Firestone presented a contract which gave his company the right to select wherever he wished in Liberia one million acres of land at a nominal rental of only 6 cents an acre, and he insisted that because of certain public improvements Liberia must have more money; particularly, a modern harbor must be built, so that passengers and freight would not have to take that gloriously exciting but dangerous and costly ride in the surf boats over the bar. This insistence upon a loan increased the opposition in Liberia, but the Firestone Company refused to come on any other terms. Moreover, Liberia recognized that her only protection against the territorial and economic aggression of France and England lay in the attitude of America, and she was certain that if an American loan were made the United States would protect Liberia in order to safeguard the loan. In spite, therefore, of bitter opposition on the part of many high officials, and without the knowledge of even some of the cabinet officers, the Firestone contract was signed in September 1926. Raymond L. Buell says: "In response to the question why they agreed to this loan in the face of early opposition and manifestly unfavorable terms, all of them gave the same reply: The State Department of the United States told us to accept this loan." [ii]
The only concession that Liberia apparently obtained was that the loan should be made not by the Firestone Corporation but by some other American corporation. That was easily adjusted. In came the National City Bank. And when the mists cleared away, the "Finance Corporation," which made the loan, the Firestone Rubber Company, and the new local bank, known as the "United States Trading Company," all in reality represented one and the same investment of capital by Firestone. Liberia was to receive a 7 percent loan of $2,500,000, with the right to increase this eventually to $5,000,000. The first instalment was marketed at 90, giving $2,027,700 in actual receipts.
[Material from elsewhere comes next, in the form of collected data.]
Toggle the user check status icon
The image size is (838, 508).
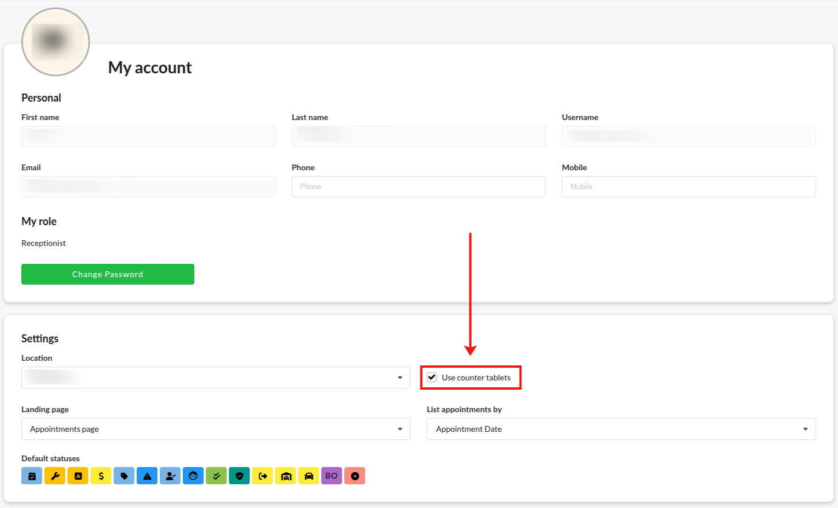click(170, 476)
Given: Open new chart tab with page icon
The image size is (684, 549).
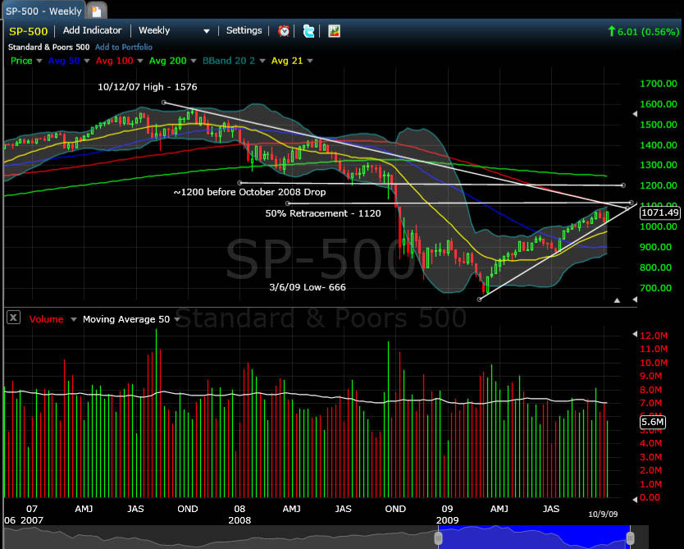Looking at the screenshot, I should point(97,11).
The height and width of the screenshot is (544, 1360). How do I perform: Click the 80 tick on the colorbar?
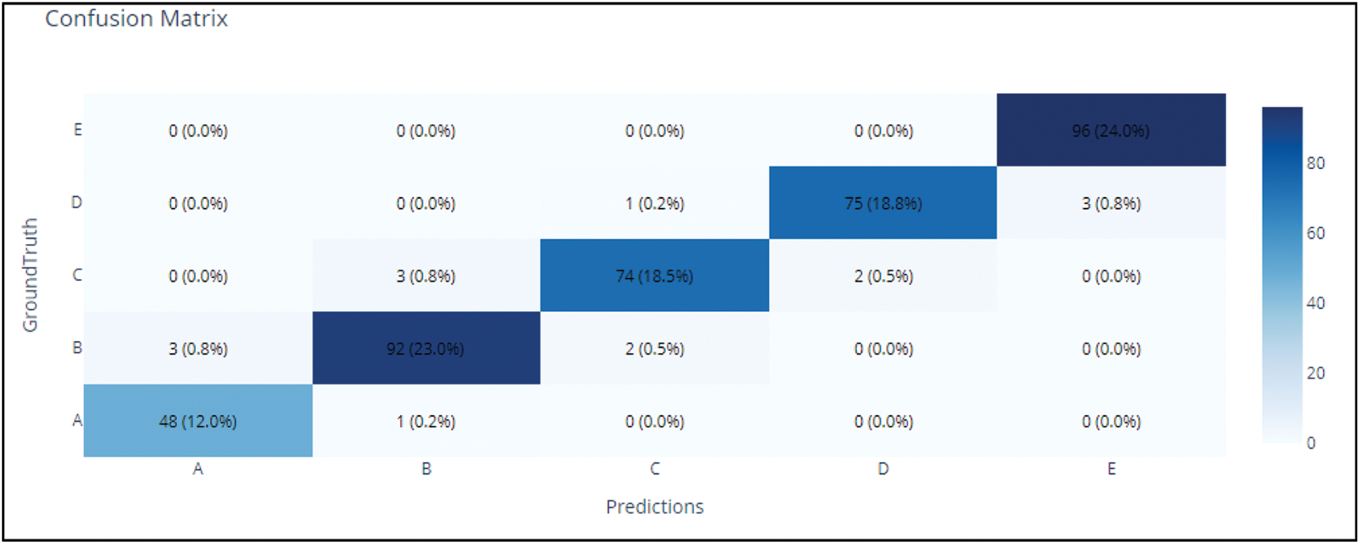point(1316,163)
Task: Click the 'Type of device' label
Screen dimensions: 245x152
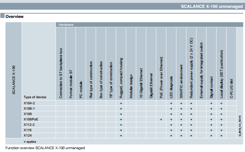Action: pos(34,97)
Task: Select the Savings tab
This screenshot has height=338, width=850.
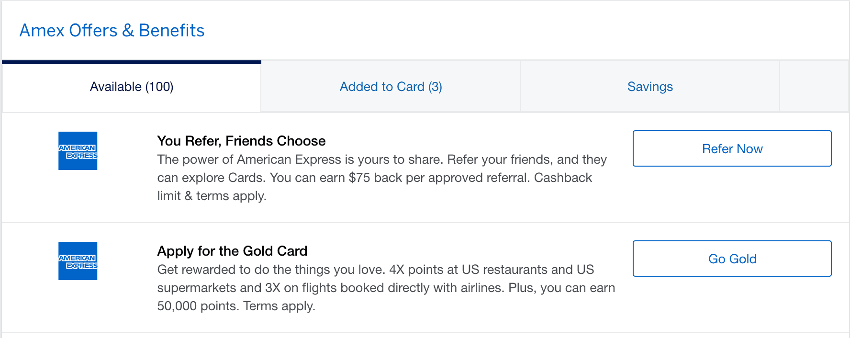Action: coord(650,87)
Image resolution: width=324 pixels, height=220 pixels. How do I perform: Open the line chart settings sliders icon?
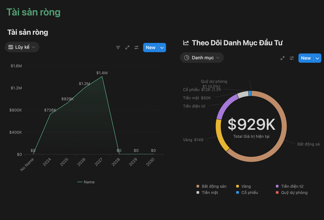[137, 48]
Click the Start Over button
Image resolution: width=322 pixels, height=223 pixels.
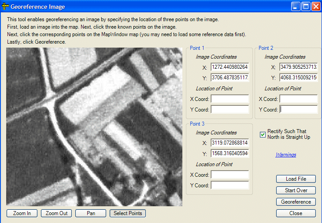pyautogui.click(x=296, y=190)
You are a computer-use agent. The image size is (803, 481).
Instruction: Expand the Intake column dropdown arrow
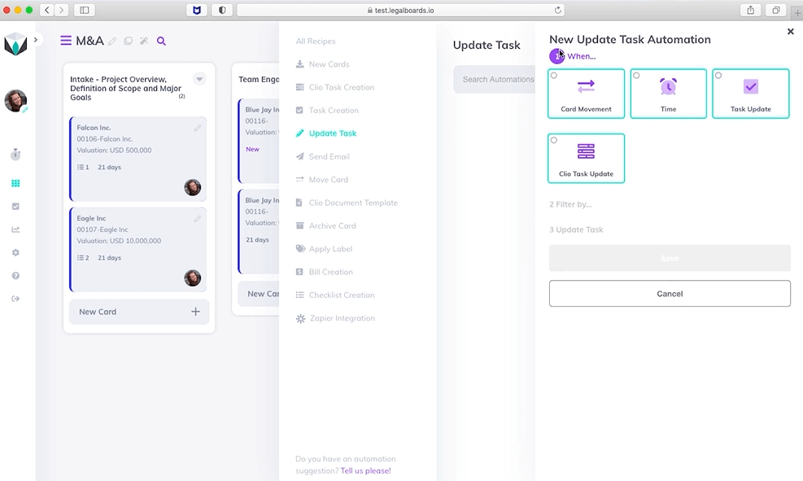click(x=199, y=79)
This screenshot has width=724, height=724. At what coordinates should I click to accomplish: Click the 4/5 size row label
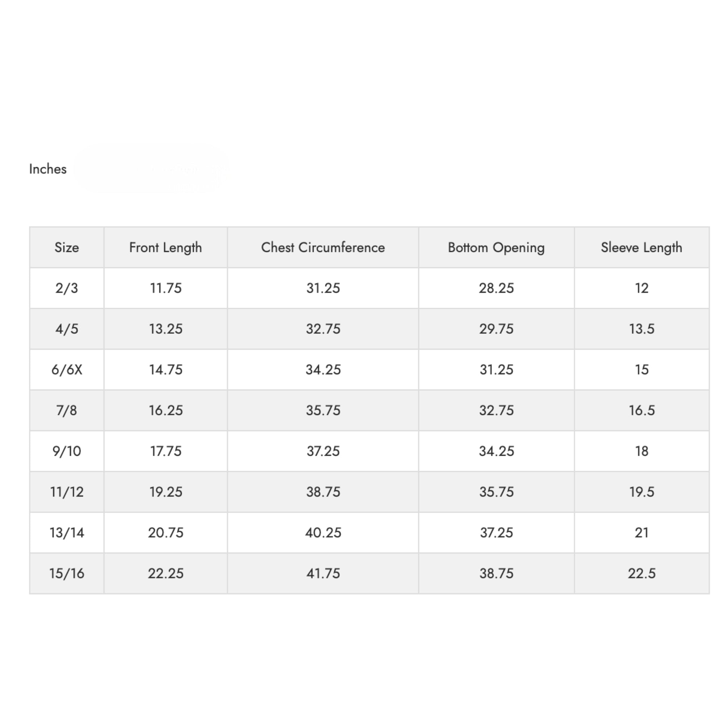tap(67, 329)
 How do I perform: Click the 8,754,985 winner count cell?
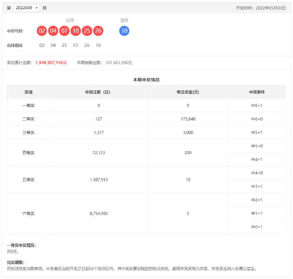[x=98, y=213]
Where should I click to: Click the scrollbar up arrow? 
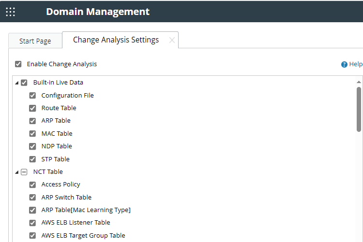[359, 82]
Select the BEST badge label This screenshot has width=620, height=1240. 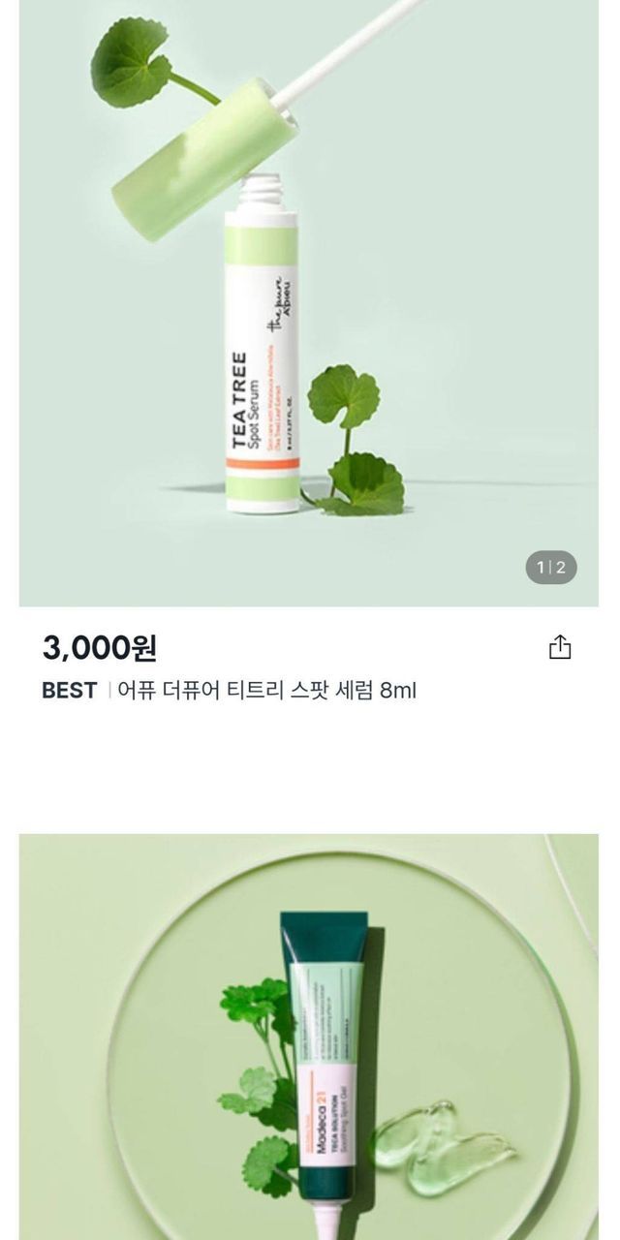tap(70, 691)
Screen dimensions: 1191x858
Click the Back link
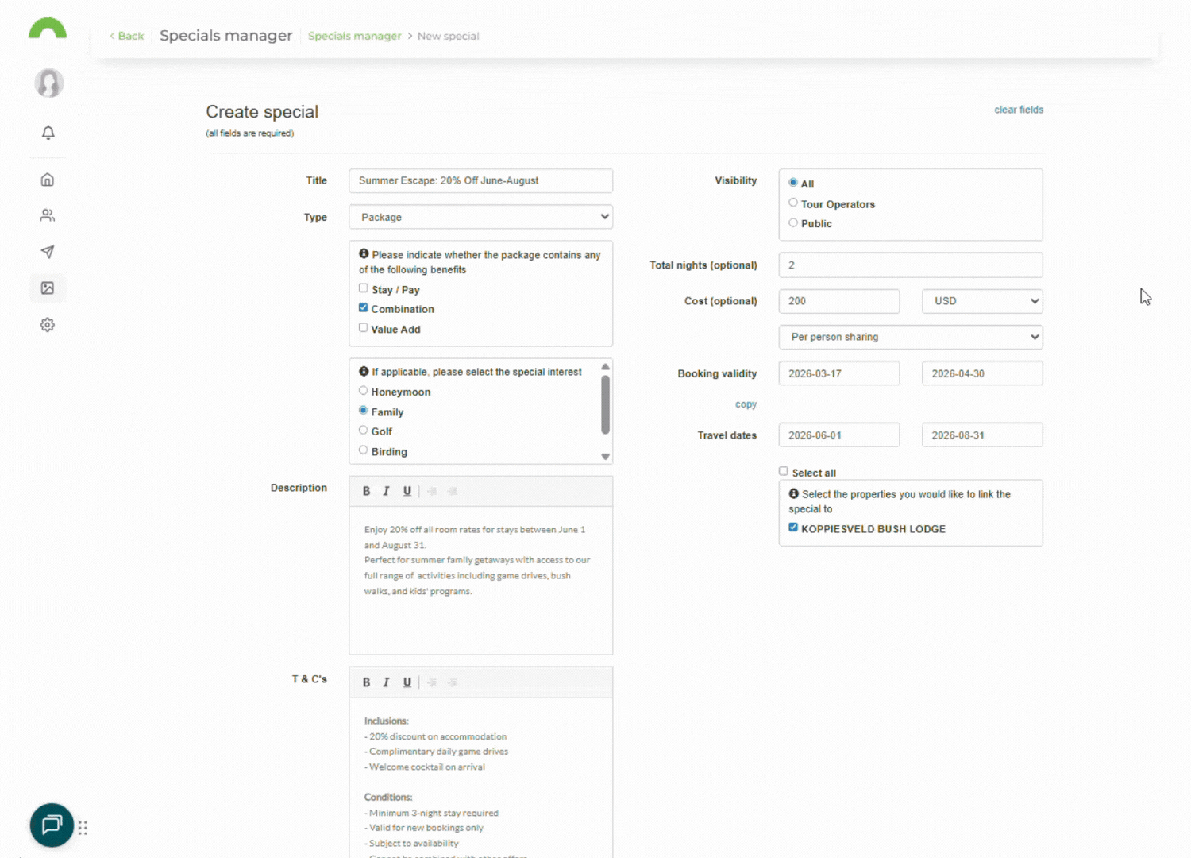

This sum was expended to repay $1,146,715 in outstanding 5 percent bonds, $175,000 in internal bonds, mostly at 3 percent, and to meet various other debts. Of the balance, $11,730 was spent for health and sanitation and $156,439 for public works. There is still today available from this loan a balance of $367,466, which the Firestone interests have not yet advanced. In addition to this, a corps of financial experts was to be engaged consisting of a Financial Adviser at $12,500 and five assistants at a total annual salary of $32,000. These salaries were to be paid by the Liberian Government.
The local Firestone bank was to act as financial agent. The loan charges, including interest on the bonds, amortization expenses, and salaries of fiscal officers, in 1928 absorbed 20 percent of the total revenue of Liberia; in 1929, 26 percent; in 1930, 32 percent; in 1931, 54.9 percent; and for 1932, according to an official statement, "nearly the whole revenue intake of the government." A member of the American Legation in Liberia has estimated that Liberia is really paying 17 percent for the loan; and a high official of the State Department in the United States was so alarmed when he understood the details of the contract that he held up a somewhat similar engineering contract in Abyssinia, and said: "There's not going to be another such contract as the Liberian one while I am here." [iii]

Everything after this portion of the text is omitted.